中央診療施設などのご紹介

検査部

 検査部は診療に必要な臨床検査を実施する中央診療部門で、検体検査、生体検査、生物検査の3部門から構成されています。検査部には、患者様の検体を採取する専用の設備が併設されており、採血を行う「中央採血室」、尿を採取する「採尿室」、痰を採取するための「採痰室」があります。採痰室は外部より気圧が低く、微生物を除去するヘパフィルターを備えた空調システムにより安全な環境になっています。
 検査部はおよそ50名の臨床検査技師により、200種類以上、年間400万件を超える検査を実施しています。
 当院は新潟県の基幹病院であり、高次救命災害治療センターを擁する救急指定病院であることから、夜間休日を問わず必要な検査ができるように当直体制を整えて当院の診療を支えています。
 また、チーム医療として、院内感染対策チーム、栄養管理サポートチーム、糖尿病・生活習慣病教室、治験等の活動にも検査のスペシャリストとして深く関わっています。

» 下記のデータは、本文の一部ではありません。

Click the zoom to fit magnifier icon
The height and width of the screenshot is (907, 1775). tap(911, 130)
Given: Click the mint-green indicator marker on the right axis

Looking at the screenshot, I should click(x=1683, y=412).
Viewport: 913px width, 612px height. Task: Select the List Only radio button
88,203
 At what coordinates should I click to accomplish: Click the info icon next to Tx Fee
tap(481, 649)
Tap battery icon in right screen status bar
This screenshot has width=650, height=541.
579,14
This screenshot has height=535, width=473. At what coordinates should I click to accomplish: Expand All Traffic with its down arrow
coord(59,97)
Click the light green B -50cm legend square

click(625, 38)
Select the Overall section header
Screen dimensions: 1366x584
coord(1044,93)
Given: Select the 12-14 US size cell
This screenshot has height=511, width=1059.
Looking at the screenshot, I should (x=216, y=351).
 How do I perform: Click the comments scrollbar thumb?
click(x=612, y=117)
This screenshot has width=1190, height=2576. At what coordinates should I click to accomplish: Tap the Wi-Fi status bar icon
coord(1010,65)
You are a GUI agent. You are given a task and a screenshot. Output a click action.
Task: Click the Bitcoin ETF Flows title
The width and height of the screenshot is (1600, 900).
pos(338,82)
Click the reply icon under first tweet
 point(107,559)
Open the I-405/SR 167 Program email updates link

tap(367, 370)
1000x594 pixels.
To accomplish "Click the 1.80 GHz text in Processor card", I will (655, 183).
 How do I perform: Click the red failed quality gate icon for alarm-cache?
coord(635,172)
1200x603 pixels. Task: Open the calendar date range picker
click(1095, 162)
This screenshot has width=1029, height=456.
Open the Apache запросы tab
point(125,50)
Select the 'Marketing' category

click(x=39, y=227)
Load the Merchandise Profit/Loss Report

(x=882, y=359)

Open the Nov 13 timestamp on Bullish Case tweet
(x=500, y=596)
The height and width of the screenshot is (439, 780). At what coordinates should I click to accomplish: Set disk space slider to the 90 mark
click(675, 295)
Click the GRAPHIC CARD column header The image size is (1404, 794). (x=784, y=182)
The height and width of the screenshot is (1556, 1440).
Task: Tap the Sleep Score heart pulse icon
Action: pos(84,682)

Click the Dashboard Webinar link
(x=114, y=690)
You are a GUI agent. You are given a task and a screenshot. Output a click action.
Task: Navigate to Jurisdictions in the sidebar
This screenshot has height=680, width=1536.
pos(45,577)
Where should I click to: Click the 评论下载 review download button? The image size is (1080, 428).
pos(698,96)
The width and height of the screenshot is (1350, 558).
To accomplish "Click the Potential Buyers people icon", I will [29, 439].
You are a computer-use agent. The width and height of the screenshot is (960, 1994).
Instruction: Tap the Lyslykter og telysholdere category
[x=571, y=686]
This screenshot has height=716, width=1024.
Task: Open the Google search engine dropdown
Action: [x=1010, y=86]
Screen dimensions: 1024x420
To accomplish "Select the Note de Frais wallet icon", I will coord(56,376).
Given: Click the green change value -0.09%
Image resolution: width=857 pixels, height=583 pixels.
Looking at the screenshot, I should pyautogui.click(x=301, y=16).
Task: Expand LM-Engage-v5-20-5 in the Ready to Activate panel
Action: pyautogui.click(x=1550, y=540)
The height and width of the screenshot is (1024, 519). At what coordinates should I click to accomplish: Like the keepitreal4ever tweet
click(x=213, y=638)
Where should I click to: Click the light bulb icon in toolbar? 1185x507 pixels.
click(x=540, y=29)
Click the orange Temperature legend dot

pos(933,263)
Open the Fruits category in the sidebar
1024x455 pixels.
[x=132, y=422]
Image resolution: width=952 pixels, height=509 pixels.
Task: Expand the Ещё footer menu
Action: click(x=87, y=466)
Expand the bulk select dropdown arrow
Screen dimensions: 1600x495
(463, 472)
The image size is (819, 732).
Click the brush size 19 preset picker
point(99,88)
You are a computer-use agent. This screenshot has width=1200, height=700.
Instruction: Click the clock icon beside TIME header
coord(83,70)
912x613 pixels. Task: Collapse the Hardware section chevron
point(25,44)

さらに、大学病院の検査部として、次代の医療を担う学生の教育や臨床検査に関わる研究も活発に行っています。

検体検査部門

 検体検査部門は、患者様の血液や尿などの検査を行う部門です。検査室には中央採血室・採尿室・採痰室が隣接しており、採取された検体はただちに検査が開始されます。
 多数の検体を迅速に処理するために、検体の搬送から測定までが高度に機械化・自動化されています。特に搬送システムでは、バーコード管理された検体がコンピュータ制御されたベルトコンベアで多数の分析装置に自動的に送り込まれ、その分析結果はコンピュータネットワークを介して病院情報システムにリアルタイムで送信されます。検体検査のシステム化により、外来患者検体の採血終了から報告までの平均時間は、臨床化学、血液(血算、凝固)、血糖、HbA1cで約30分、腫瘍マーカー・ホルモンで約60分、感染症では約90分となっています。このスピードは検査工程の物理的な限界に近く、大学病院としては最速のレベルに到達していると自負しています。結果報告の迅速性のみならず、検査結果の品質についても、厳しい精度管理を実施し、高い精度を保つよう努めています。

生体検査部門

 生体検査部門は、直接検査技師が患者様に触れて行う生理機能検査を実施する部門です。心電図検査、呼吸機能検査、脳波検査、誘発電位検査、終夜睡眠ポリグラフ検査(PSG)、エコー検査などを行っています。各検査は病院情報システムと連携する生理検査システムで管理されています。そのため、心電図のような波形データでも検査結果は診察室のモニターで即座に閲覧できるようになっています。

生物検査部門

 生物検査部門は、微生物検査や遺伝子検査など高度な最先端の検査を実施する部門です。微生物検査室では主に、感染症の原因となる病原微生物の検査を行っています。感染管理部とも連携し、院内感染対策に必要なデータ分析や報告を行い、ICT(Infection Control Team)の一員としても活動しています。
 遺伝子検査室は、造血器腫瘍の遺伝子検査やreal-timePCR法による肝炎ウイルス定量検査などを実施し、最先端の検査技術で当院の高度先端医療を支えています。
 なお、生物検査部門はバイオハザード(生物災害)対策としてBSL2、BSL3レベルに対応した構造になっており、安全対策も充実しています。

中央採血室

 中央採血室は外来診療棟2階の検査部に併設されています。臨床検査技師と看護師で、1日あたり約500名の外来患者様の採血を行っています。採血台は患者様ごとに仕切られており、プライバシーに配慮しています。採血時には、患者様ごとの手袋交換や採血枕シートの交換を行い、感染対策も整っています。
 採血を受けられる患者様には、安全な採血を行うためのパンフレットを用意しているほか、ご気分の悪くなった方にはベッドも設備されており、安心かつ安全に採血を受けられるよう配慮しています。